Every line below must come back exactly as it stands, with the images omitted.

[Dataset items]
^^^^^^^^^^^^^^^^
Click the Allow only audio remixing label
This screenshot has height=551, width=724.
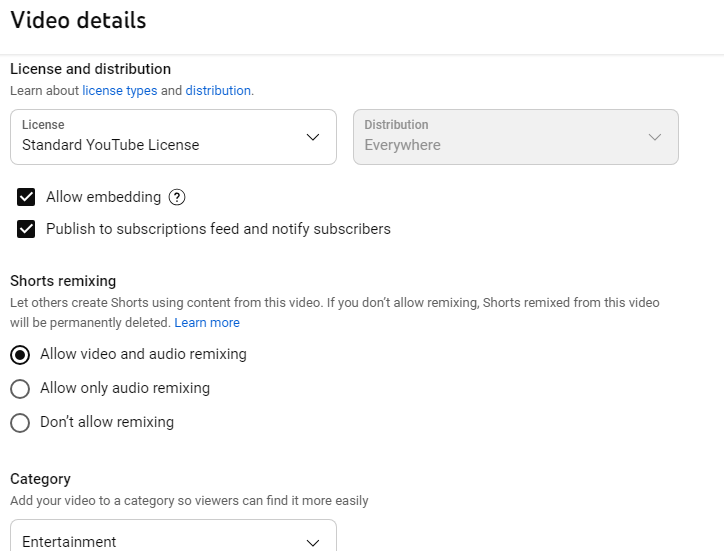coord(125,388)
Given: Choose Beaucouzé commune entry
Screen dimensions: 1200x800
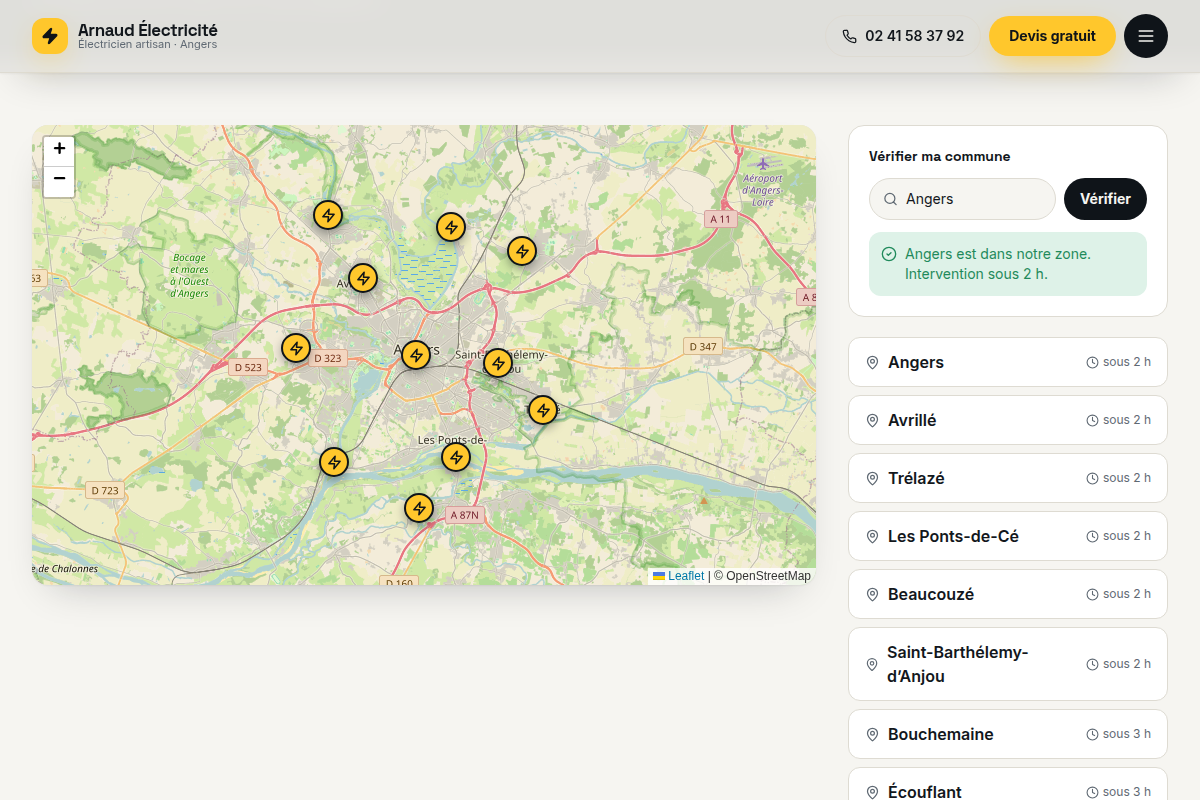Looking at the screenshot, I should tap(1008, 594).
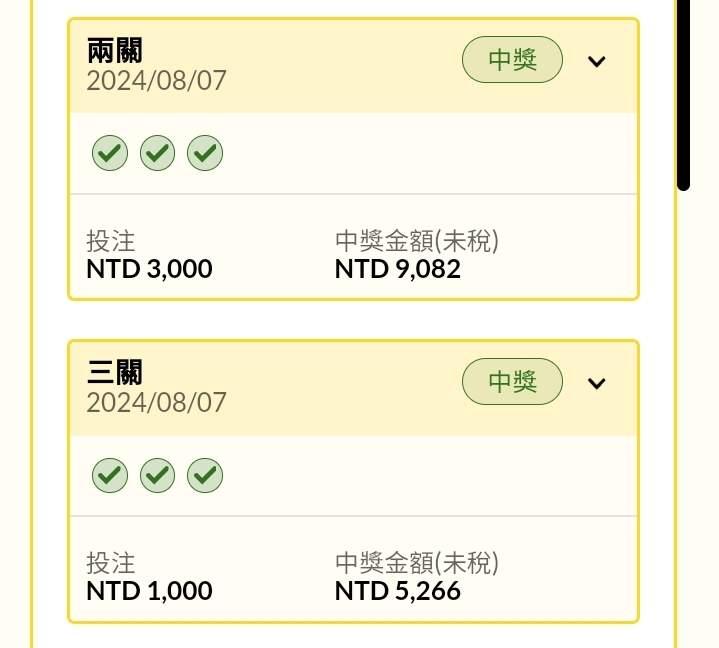Select the 兩關 card title
719x648 pixels.
tap(115, 50)
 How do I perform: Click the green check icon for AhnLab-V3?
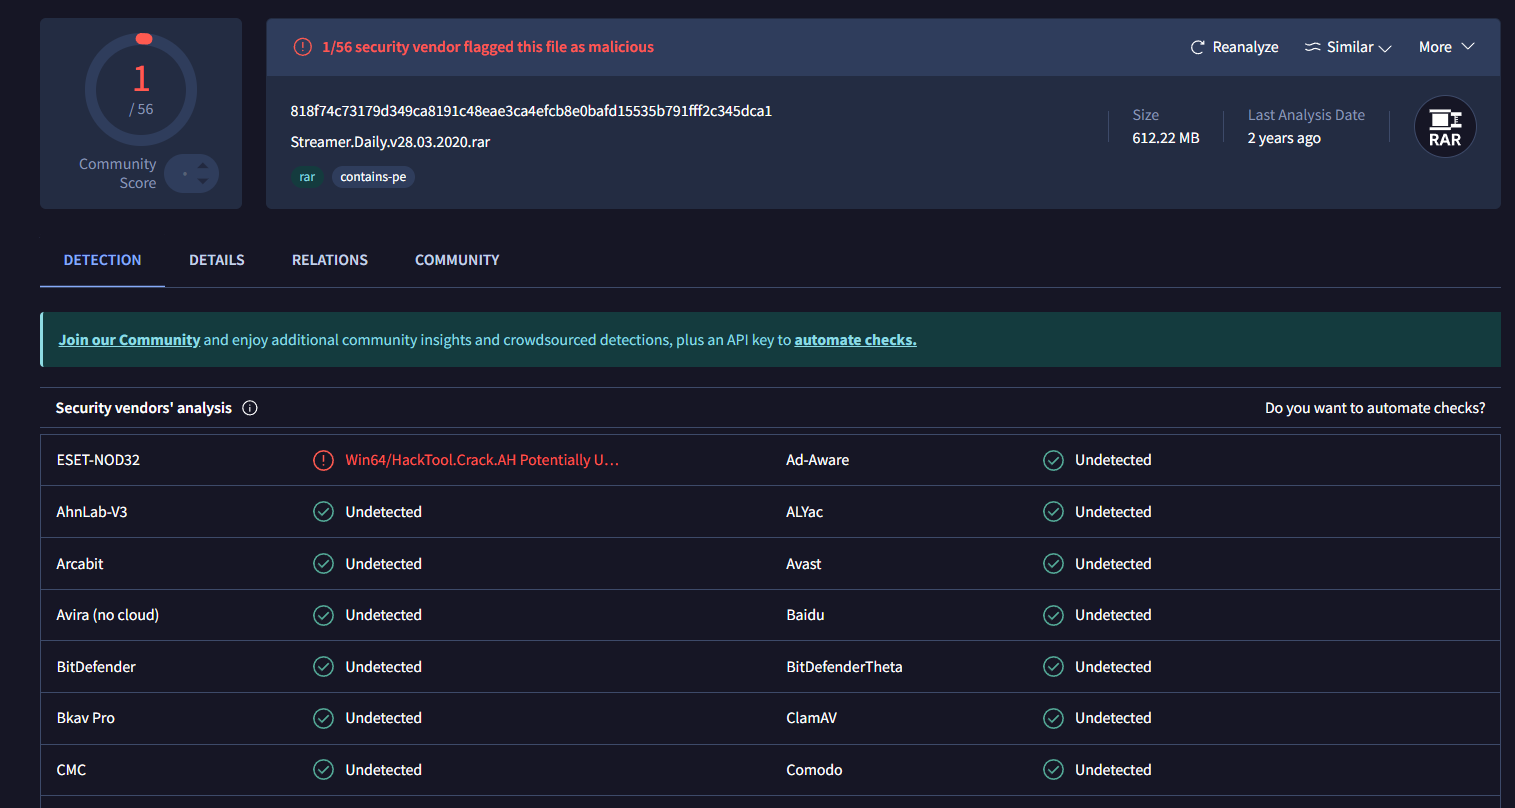click(x=323, y=512)
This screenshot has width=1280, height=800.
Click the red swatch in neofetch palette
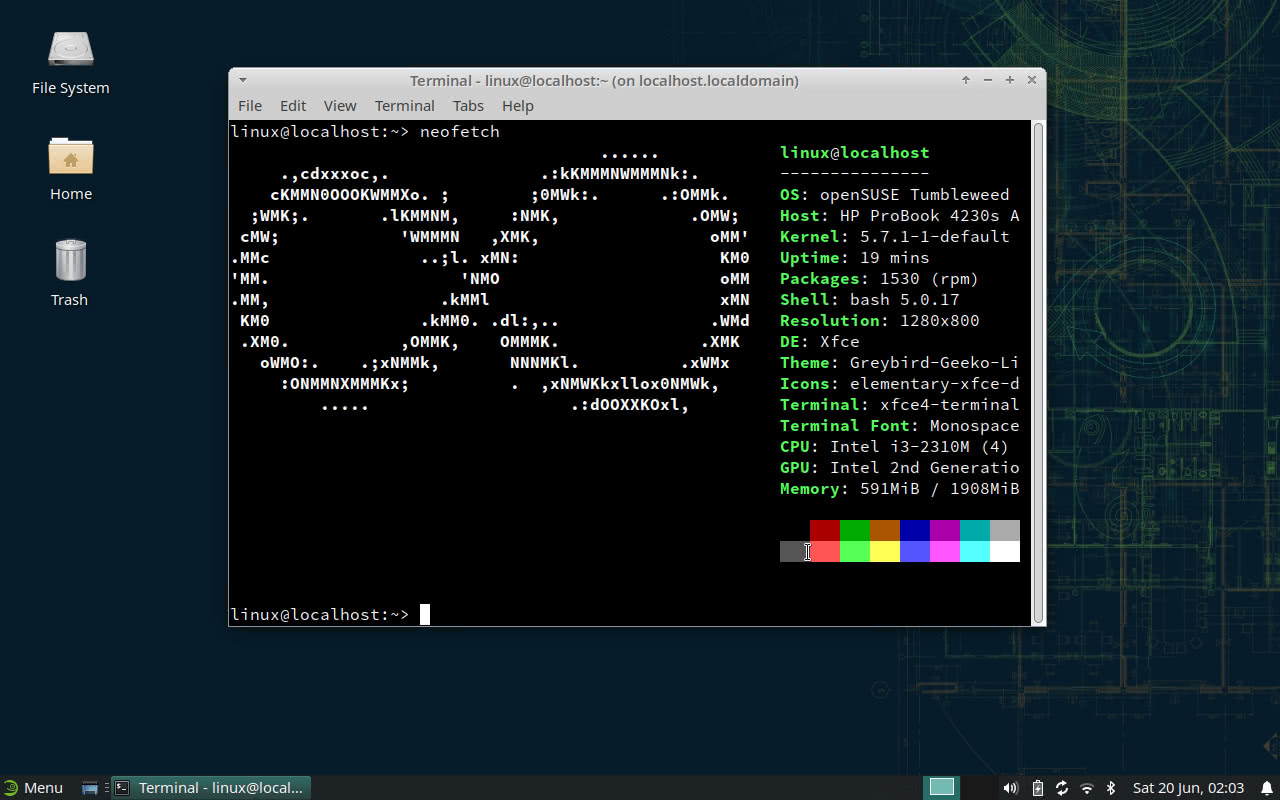pos(824,528)
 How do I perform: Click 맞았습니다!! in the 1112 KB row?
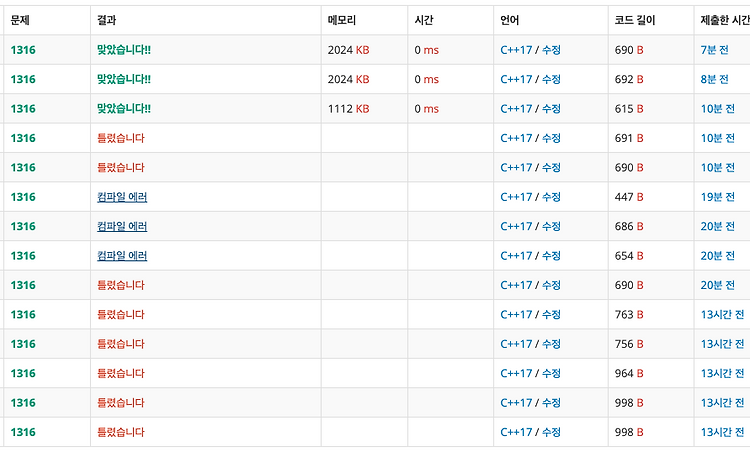point(124,109)
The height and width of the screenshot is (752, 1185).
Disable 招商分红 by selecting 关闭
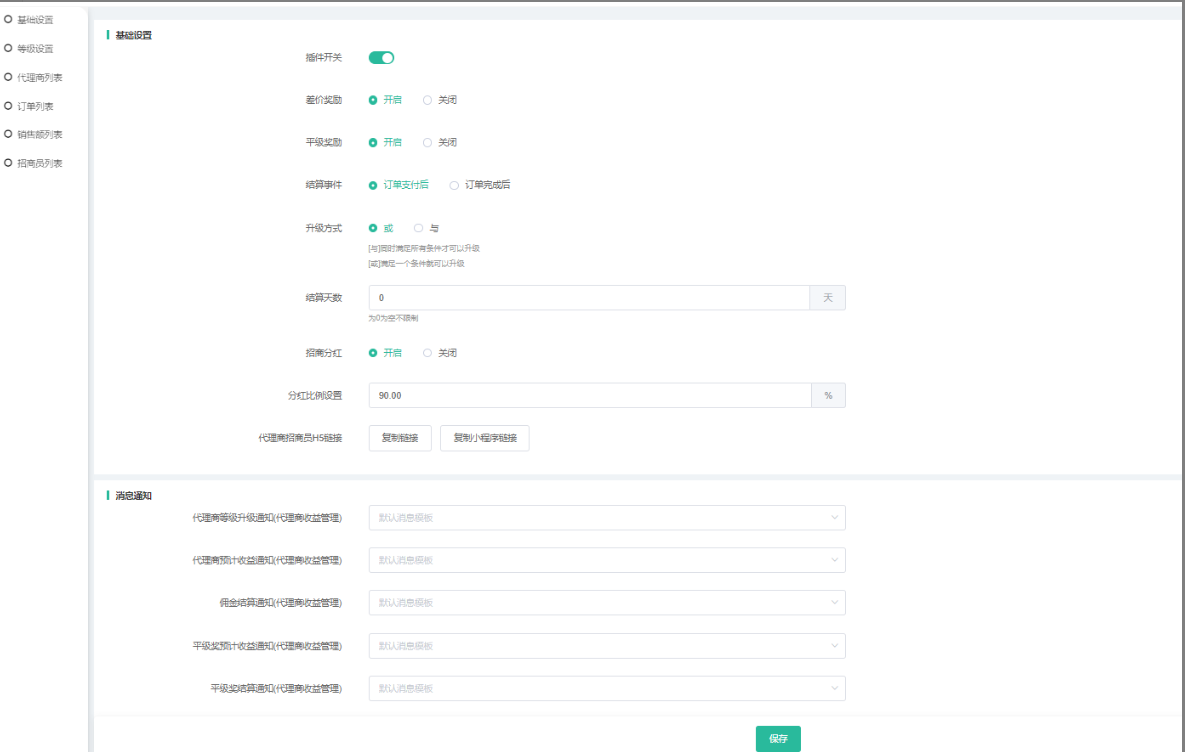(x=428, y=353)
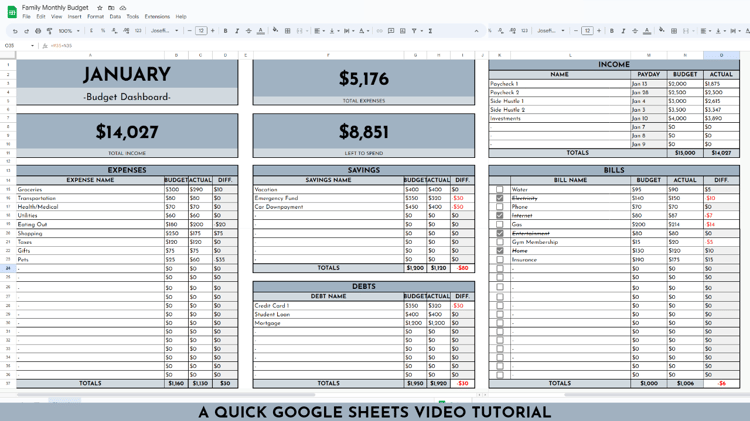This screenshot has height=421, width=750.
Task: Select the paint format tool
Action: [49, 31]
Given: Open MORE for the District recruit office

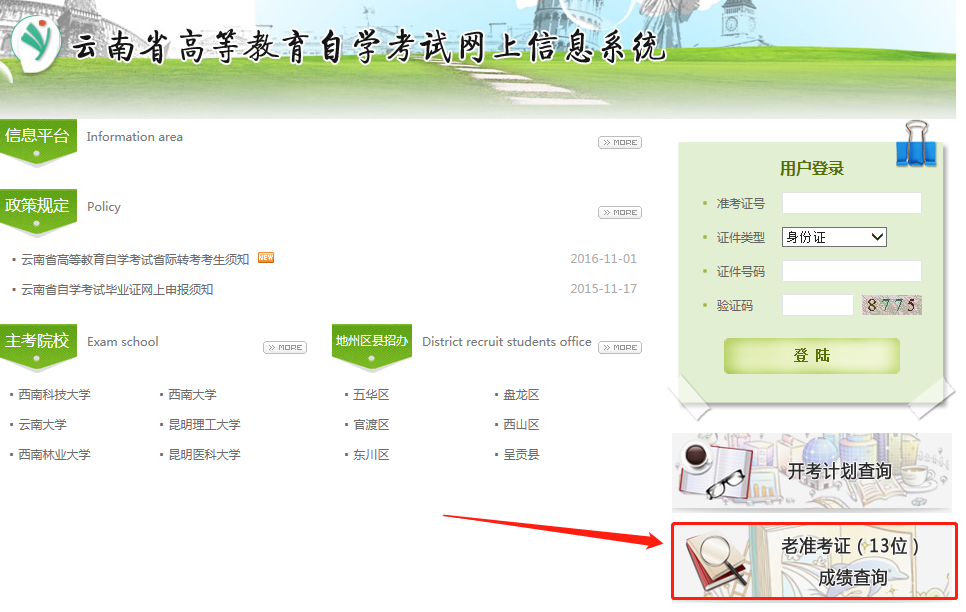Looking at the screenshot, I should pos(620,348).
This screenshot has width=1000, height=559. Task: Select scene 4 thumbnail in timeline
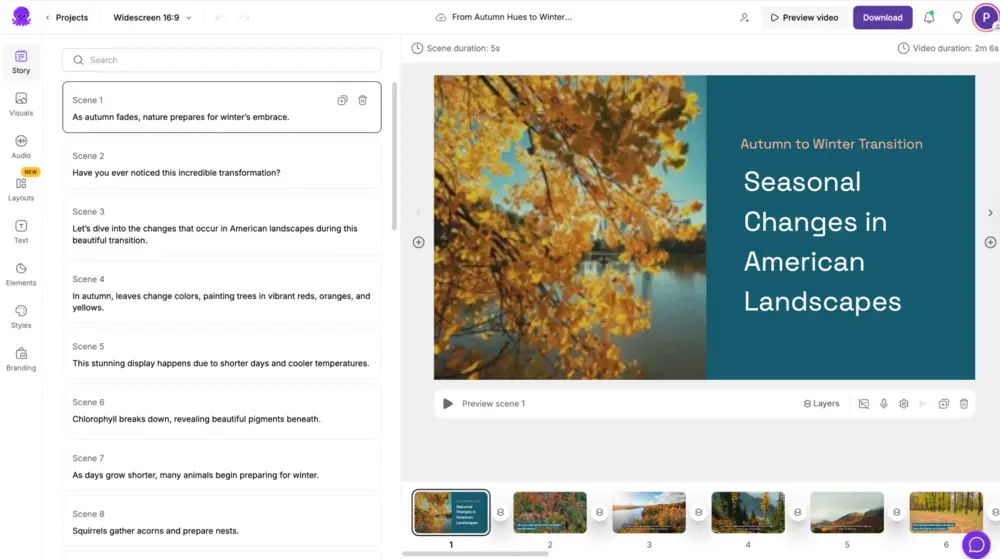tap(747, 512)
^^^^^^^^^^^^^^^^
• Response to the task:
Click the Allow only audio remixing label
This screenshot has height=551, width=724.
coord(125,388)
Given: Choose Beaucouzé commune entry
Screen dimensions: 1200x800
Looking at the screenshot, I should tap(1008, 594).
Select the 兩關 card title
719x648 pixels.
tap(115, 50)
 How do I perform: Click the green check icon for AhnLab-V3?
click(x=323, y=512)
This screenshot has width=1280, height=800.
Click the red swatch in neofetch palette
pos(824,528)
 How do I perform: Click 맞았습니다!! in the 1112 KB row?
point(124,109)
The height and width of the screenshot is (752, 1185).
Disable 招商分红 by selecting 关闭
(x=428, y=353)
This screenshot has height=421, width=750.
Task: Select the paint format tool
Action: [49, 31]
Given: Open MORE for the District recruit office

Looking at the screenshot, I should pos(620,348).
This screenshot has width=1000, height=559. Task: Select scene 4 thumbnail in timeline
tap(747, 512)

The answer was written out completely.